Normally, in the light-resistant prescription of a general plastic compounded with an ultraviolet absorber, ultraviolet rays having a wavelength of 380 nm or less are absorbed or diffused, but by “compounding a colored material that absorbs or diffuses electromagnetic waves having a wavelength of 380 to 500 nm” In combination with the conventional light-resistant prescription, it is possible to absorb or diffuse ultraviolet rays in a wider wavelength range and visible light similar thereto, and further discolor and deteriorate the fabric material 18 to which the resin film 10 is bonded. It can be effectively prevented.

In addition, since “a colored material that absorbs or diffuses electromagnetic waves having a wavelength of 380 to 500 nm” is blended in at least one of the melt adhesion filling layer 12 and the intermediate layer 16, the resin film 10 is made of the fabric material 18. The functional layer 14 which becomes the outermost surface side when being attached to the surface remains transparent and excellent in gloss. For this reason, the surface of the fabric material 18 can be mirror-finished in addition to being able to give the fabric material 18 a light-resistant coloring just by sticking such a resin film 10 to the surface of the fabric material 18. Will be able to.
“Colored materials that absorb or diffuse electromagnetic waves having a wavelength of 380 to 500 nm” include tea-based or black dyes and pigments including reddish brown, maroon and dark red, inorganic ultraviolet absorbers, and iron oxides. An ultraviolet absorber etc. can be illustrated.

According to a second aspect of the present invention, the resin film 10 according to any one of the first aspects described above has a melting point of the melt adhesion filling layer 12 on at least the surface side of the fabric material 18 made of natural fibers or chemical / synthetic fibers. The composite sheet 20 is characterized by being thermocompression bonded at the above temperature.
Here, in the present invention (second invention), between the back surface of the fabric material 18 made of natural fiber or chemical / synthetic fiber and the resin film 11 thermocompression bonded to the back surface side, or natural fiber or chemical A non-woven fabric 34 mainly composed of fibers capable of maintaining a shape at a temperature higher than the melting point of the resin film 11 is provided on the outer surface side of the resin film 11 thermocompression bonded to the back surface of the fabric material 18 made of synthetic fiber. It is preferable to pack or laminate.
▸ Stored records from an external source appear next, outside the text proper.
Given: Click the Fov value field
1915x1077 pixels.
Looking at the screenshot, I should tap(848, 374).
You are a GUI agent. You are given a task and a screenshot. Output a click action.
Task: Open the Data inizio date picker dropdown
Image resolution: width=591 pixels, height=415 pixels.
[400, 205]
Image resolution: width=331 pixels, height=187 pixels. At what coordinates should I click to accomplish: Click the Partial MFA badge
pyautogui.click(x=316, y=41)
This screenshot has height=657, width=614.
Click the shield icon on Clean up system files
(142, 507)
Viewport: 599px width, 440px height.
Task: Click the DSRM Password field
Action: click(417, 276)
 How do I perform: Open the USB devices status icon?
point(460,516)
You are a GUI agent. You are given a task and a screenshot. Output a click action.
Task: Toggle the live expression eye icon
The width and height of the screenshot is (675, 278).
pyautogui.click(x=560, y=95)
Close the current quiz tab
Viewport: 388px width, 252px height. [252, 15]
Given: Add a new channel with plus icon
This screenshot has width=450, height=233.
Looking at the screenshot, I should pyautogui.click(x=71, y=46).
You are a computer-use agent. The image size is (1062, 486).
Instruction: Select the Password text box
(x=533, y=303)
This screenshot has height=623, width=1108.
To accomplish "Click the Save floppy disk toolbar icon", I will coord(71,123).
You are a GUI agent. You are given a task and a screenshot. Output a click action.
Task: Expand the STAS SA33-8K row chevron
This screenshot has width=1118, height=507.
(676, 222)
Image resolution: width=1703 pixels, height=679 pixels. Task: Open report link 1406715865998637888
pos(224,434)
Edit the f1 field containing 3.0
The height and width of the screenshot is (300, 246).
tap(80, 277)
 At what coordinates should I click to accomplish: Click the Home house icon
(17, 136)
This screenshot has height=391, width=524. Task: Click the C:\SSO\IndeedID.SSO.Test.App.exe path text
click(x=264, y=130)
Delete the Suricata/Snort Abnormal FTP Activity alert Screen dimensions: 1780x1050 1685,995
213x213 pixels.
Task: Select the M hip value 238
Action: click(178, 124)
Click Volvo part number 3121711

  The third invention in the present invention uses the composite sheet 20 of the second invention, and integrates the two by injection molding a thermoplastic base resin 30 on the back surface of the composite sheet 20. A resin molded member 32 obtained by molding into a predetermined shape.

  According to the present invention, it can be firmly bonded to fabric materials made of natural fibers such as Japanese paper, non-woven fabrics, woven fabrics and tatami mats, and chemical / synthetic fibers, and has extremely low moisture permeability and oxygen permeability, and is excellent for the fabric materials. Further, it is possible to provide a resin film capable of imparting suitability as an automobile interior material, a railway vehicle interior material, a housing member, and a home appliance member. Moreover, if the resin film of this invention is used, the composite sheet and resin molding member suitable as a vehicle interior material, a railway vehicle interior material, a housing member, and a household appliance member can be provided.

It is a schematic diagram which shows the structure of the resin film of one Example in this invention, (a) shows the thing of the 2 layer structure which does not have an intermediate | middle layer, (b) shows the thing of the 3 layer structure which has an intermediate | middle layer. Show. It is explanatory drawing which showed an example of the composite sheet manufacturing process using the resin film of this invention. It is the SEM photograph (drawing substitute photograph) which expanded the cross section of the composite sheet of one Example of this invention, (a) shows what used the laminated body of Japanese paper and a nonwoven fabric as a fabric raw material, (b) is a fabric The one using woven fabric as the material is shown. It is a figure which shows the composite sheet of 2nd embodiment of this invention, (a) is explanatory drawing which showed an example of the manufacturing process, (b) is the schematic which expanded the front end of the composite sheet obtained at this process It is. It is a figure which shows the composite sheet of 3rd embodiment of this invention, (a) is explanatory drawing which showed an example of the manufacturing process, (b) is the schematic which expanded the front end of the composite sheet obtained at this process It is. It is explanatory drawing which showed an example of the resin molding member manufacturing process using the composite sheet of this invention. It is a drawing substitute photograph which shows the resin molding member sample created in the case of evaluation of the following ability to a metallic mold at the time of injection molding of a composite sheet, (a) shows what used a Japanese paper sheet as a composite sheet, (b) Indicates a fabric sheet as a composite sheet.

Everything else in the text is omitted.